TEXT BLOCK:
^^^^^^^^

Yes, those restrictions apply. We can't have secrets in Travis's
environment for PRs.

>As I see it, the status of the PR on GitHub needs to be updated. Travis
>already has functionality to do so, what role does the PR bot play at
>that point? Couldn't it just pick up the notification from GitHub [3]?

Adding labels like "type:update" and notify maintainers. Foreign Tcl
code can't be safely executed on our infra. Pulling foreign git branches
consumes bandwidth and disk space. So the plan is to let Travis generate
needed data not available from GitHub API and these data be sent to and
sanitized by the PR bot.

>Rainer
>
>[1] https://docs.travis-ci.com/user/environment-variables/
>[2]
>https://docs.travis-ci.com/user/pull-requests/#Pull-Requests-and-Security-Restrictions
>[3]
>https://developer.github.com/v3/activity/events/types/#pullrequestreviewevent

--
Best regards,
Zero King

Don't trust the From address.

smime.p7s (4K) Download Attachment
Reply | Threaded
Open this post in threaded view
|  
Report Content as Inappropriate

Re: [GSoC] Progress Report

Rainer Müller-4
In reply to this post by Zero King-2
On 2017-06-05 03:17, Zero King wrote:
> All information CI bot have access to is public, so I'm worried that
> someone would send PR bot data without submitting a PR at all.

Make the PR bot pull data from Travis. The CI bot then only triggers the
PR bot, which then checks for new unprocessed builds on Travis.

>> You asked about extraction of list of ports which is currently a
>> combination of
>>  
>> https://github.com/macports/macports-infrastructure/blob/f79cc559611e5f42dd26808f38cd0750beee12bf/buildbot/master.cfg#L32
>>
>> and list-subports in mpbb. I guess the first function could be
>> implemented in mpbb instead. And maybe mpbb could get some more
>> branching (if-else statements) depending on whether it runs for
>> "production" (buildbot) or "testing" (Travis). Or maybe some
>> functionality from mpbb could even move to the MacPorts core.
>
> mpbb has a dependency on getopt, so it's not ideal for Travis since
> there's a time limit for each build and I'd like to save more time for
> actually testing ports.

How is getopt relevant for the timing? If the dependency on getopt is a
problem, let's find a portable solution for mpbb. Duplicating the exact
same functionality we already have does not make sense to me.

Rainer
Reply | Threaded
Open this post in threaded view
|  
Report Content as Inappropriate

Re: [GSoC] Progress Report

Zero King-2
On Mon, Jun 05, 2017 at 02:08:20PM +0200, Rainer Müller wrote:
>On 2017-06-05 03:17, Zero King wrote:
>> All information CI bot have access to is public, so I'm worried that
>> someone would send PR bot data without submitting a PR at all.
>
>Make the PR bot pull data from Travis. The CI bot then only triggers the
>PR bot, which then checks for new unprocessed builds on Travis.

That's planned as an alternative fetch method. Travis won't keep any
data except full build log and most of it would be useless for the PR
bot. The CI bot would send less data to the PR bot and save resource for
our server.

>>> You asked about extraction of list of ports which is currently a
>>> combination of
>>>
>>> https://github.com/macports/macports-infrastructure/blob/f79cc559611e5f42dd26808f38cd0750beee12bf/buildbot/master.cfg#L32
>>>
>>> and list-subports in mpbb. I guess the first function could be
>>> implemented in mpbb instead. And maybe mpbb could get some more
>>> branching (if-else statements) depending on whether it runs for
>>> "production" (buildbot) or "testing" (Travis). Or maybe some
>>> functionality from mpbb could even move to the MacPorts core.

^^^^^^^^

GIVEN DATA:

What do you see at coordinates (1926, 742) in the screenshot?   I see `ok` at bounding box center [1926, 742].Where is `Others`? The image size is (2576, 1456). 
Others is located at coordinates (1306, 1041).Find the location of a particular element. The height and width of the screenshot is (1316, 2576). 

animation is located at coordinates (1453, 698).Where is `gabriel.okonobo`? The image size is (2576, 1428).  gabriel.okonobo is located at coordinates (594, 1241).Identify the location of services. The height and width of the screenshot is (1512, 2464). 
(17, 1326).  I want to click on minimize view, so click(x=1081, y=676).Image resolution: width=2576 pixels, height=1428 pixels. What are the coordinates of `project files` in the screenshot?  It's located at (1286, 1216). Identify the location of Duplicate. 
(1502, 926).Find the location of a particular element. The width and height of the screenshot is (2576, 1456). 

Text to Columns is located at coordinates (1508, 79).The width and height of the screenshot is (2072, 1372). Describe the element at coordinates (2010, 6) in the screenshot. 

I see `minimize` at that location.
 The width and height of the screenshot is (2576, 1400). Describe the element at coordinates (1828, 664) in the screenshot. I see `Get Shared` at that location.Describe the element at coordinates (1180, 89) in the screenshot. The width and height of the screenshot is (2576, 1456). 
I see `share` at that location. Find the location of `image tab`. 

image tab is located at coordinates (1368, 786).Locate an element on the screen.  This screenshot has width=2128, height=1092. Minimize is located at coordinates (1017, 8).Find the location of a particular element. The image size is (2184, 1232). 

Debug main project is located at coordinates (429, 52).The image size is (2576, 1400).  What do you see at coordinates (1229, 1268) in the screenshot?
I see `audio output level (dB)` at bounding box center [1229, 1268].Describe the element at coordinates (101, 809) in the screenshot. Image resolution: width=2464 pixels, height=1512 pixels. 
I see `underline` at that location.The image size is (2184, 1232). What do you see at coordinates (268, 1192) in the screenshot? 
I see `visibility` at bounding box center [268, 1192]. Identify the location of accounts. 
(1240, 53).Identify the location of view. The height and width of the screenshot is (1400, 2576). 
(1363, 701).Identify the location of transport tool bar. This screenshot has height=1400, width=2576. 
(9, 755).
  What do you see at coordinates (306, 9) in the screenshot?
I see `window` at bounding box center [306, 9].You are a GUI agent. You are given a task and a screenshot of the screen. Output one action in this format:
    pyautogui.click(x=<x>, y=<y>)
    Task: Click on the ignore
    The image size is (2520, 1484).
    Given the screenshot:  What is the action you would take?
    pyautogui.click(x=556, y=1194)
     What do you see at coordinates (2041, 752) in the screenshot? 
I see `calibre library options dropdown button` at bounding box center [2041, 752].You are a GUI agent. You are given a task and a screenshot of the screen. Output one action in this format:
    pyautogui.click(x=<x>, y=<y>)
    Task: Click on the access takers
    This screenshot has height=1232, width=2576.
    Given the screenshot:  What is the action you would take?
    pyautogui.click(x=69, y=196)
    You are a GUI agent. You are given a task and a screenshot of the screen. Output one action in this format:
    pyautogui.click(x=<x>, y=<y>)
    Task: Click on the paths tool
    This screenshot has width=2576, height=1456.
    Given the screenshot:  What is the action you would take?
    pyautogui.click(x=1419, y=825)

^^^^^^^^

WRITTEN INSTRUCTION:
Continue the mailing-list discussion about the MacPorts PR bot and Travis builds from the point where it stops.

OUTPUT OF THE EXERCISE:
>>
>> mpbb has a dependency on getopt, so it's not ideal for Travis since
>> there's a time limit for each build and I'd like to save more time for
>> actually testing ports.
>
>How is getopt relevant for the timing? If the dependency on getopt is a
>problem, let's find a portable solution for mpbb. Duplicating the exact
>same functionality we already have does not make sense to me.
getopt has to be installed in a different prefix to avoid conflicts with
tested ports. It's not ideal to install another MacPorts on Travis VMs
because it would be lost in the next build.

mpbb is designed for Buildbot and archive uploads. It's too powerful for
the CI bot and I only need several port commands in it. Travis only
provides stdout & stderr mixed log so I need to make it parsable.
The two bots could share code and implementing this part in two
languages would be unnecessary work.

>Rainer

--
Best regards,
Zero King

Don't trust the From address.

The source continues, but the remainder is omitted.